Again, perhaps there are ways to improve this, a longer-term discussion, but certainly the ingredients exist. A first step might be to look at developing guidance on consistent ways to have folks enter this type of data, for example "Sec 17, Twp 6W Range 11N" versus S17-T6W-R11N, along with developing parsers that can understand and standardize the possible permutations that might be entered, including entry of section and meridian info, e.g. NW1/4 SW1/4 SE1/4 SEC 22 T2S R3E MDM for an entry that includes drilldown into quarter sections to identify a 10-acre parcel, also referencing the Mount Diablo Meridian.
Currently, there isn't any truly standardized way of entering and managing these, but perhaps there is a role in the surveying community toward standardized nomenclature to assist in database searching and indexing. Coincident with this is potential collaborative development of ways to approach parsing and interpreting nonstandardized entries, along with leveraging existing
PLSS data and
geocoders built toward translating these into locational extents, such as a bounding box, along with provisioning it with appropriate record-level metadata describing elements such as method of derivation and accuracy estimate.
In concert with this, obviously, should be an effort toward providing linkages to actual field survey polygonal data, as appropriate if it's a parcel-oriented effort (for example, for superfund site cleanup and brownfields), and where such data is available.
Similarly, one could collaboratively develop guidance and parsers for dealing with the route-oriented elements, for example "Mile 7.5 on FM 1325 S of Anytown" or "PR 155 13.5km west of Anytown" toward standardizing these types of fields as well - for example, whether or not to disambiguate or expand FM as "Farm to Market Route", what order to place elements consistently.
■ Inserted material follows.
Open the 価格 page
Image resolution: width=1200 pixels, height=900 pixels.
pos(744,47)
And then, one would want to leverage routing software to measure the distance along the given route from the given POI, toward providing a roughly-geocoded locational value to get in the ballpark. And again, one would want a web service that does this to return any appropriate metadata on source, error and so on.
PLSS locations, mileage-along-a-route locations, and things like this are just a sampling of the universe of possibilities. And as I point out, there are bits and pieces of tools that can do some of these things, but they are currently scattered and uncoordinated, and community-oriented, collaborative efforts can help to pull some of these together.
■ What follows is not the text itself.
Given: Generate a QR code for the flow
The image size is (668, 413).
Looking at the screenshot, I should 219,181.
Atop these, as mentioned above one could also provide additional pieces, such as tools for visual verification, at the most basic level, or, if collection mandates permit, tools to allow the user to drop a pushpin on an aerial photo feature, drag a bounding box, or digitize a rough boundary - (and most ultimately of course, a means of entering and/or uploading survey data for field-located monumentation points, boundary topology, and record description data).
From a federal perspective, EPA is certainly not the only agency that needs some of these types of tools, and EPA is certainly not the only agency that needs internal policy and/or best practices guidance on how to deal with how these types of values are best represented in databases. It would make sense, from an Enterprise Architecture perspective, for the federal community to collaborate, along with state, tribal and local governments. Similarly, I would think that there are a lot of non-profits, academia and private sector entities that have a big stake in locational data improvement that could benefit from improved data that would be facilitated by such tools, along with benefitting from such tools for data collection themselves.
For my part, I will try to do what I can toward leading the charge on these, and to leverage any existing efforts already out there. Additionally, given the capabilities that FRS has, I am looking to continue to integrate across internal stakeholders as well as external agencies toward being able to aggregate, link and reshare, with a process where data is iteratively improved and upgraded collectively.
I'd certainly be interested in getting thoughts, ideas and perspectives from others on this.